Os dois foram filmados tirando o corpo de um carro vermelho e colocando-o na calçada, antes de fugirem do local. Tanto a placa do automóvel quanto a tatuagem ficaram visíveis nas imagens.

A polícia chegou ao apartamento, onde as irmãs tinham ficado até aquele domingo, e prendeu os envolvidos – o homem do Suriname e a mulher da República Dominicana – apreendendo com eles dinheiro e joias.

O advogado Claudio Salomón Méndez, que defende o surinamês Hendrik “Gino” Dasman, reconheceu à BBC Brasil que seu cliente era reincidente: ele havia sido preso em 2011 em um caso que envolveu modelos em início de carreira e mulheres europeias que transportavam drogas no estômago, segundo reportagens da época.

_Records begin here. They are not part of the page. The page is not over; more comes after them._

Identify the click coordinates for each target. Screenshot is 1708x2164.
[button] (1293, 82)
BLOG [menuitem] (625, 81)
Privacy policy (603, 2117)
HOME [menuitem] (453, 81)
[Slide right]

O surinamês decidiu continuar morando na Argentina após ter sido colocado em liberdade condicional, de acordo com seu advogado.

Para a polícia argentina, trata-se de uma rede internacional de drogas. Mas que pode envolver também a exploração de mulheres.

O caso de A. é investigado agora pela Justiça Federal argentina – exploração e tráfico de mulheres, contrabando e tráfico de drogas.

“As vítimas desses esquemas são muito vulneráveis. Mas este caso das irmãs brasileiras é particularmente triste”, concluiu um funcionário do Ministério da Justiça argentino.

*Para proteger a identidade das duas, a BBC Brasil decidiu publicar apenas as iniciais, que não são as mesmas de seus verdadeiros nomes.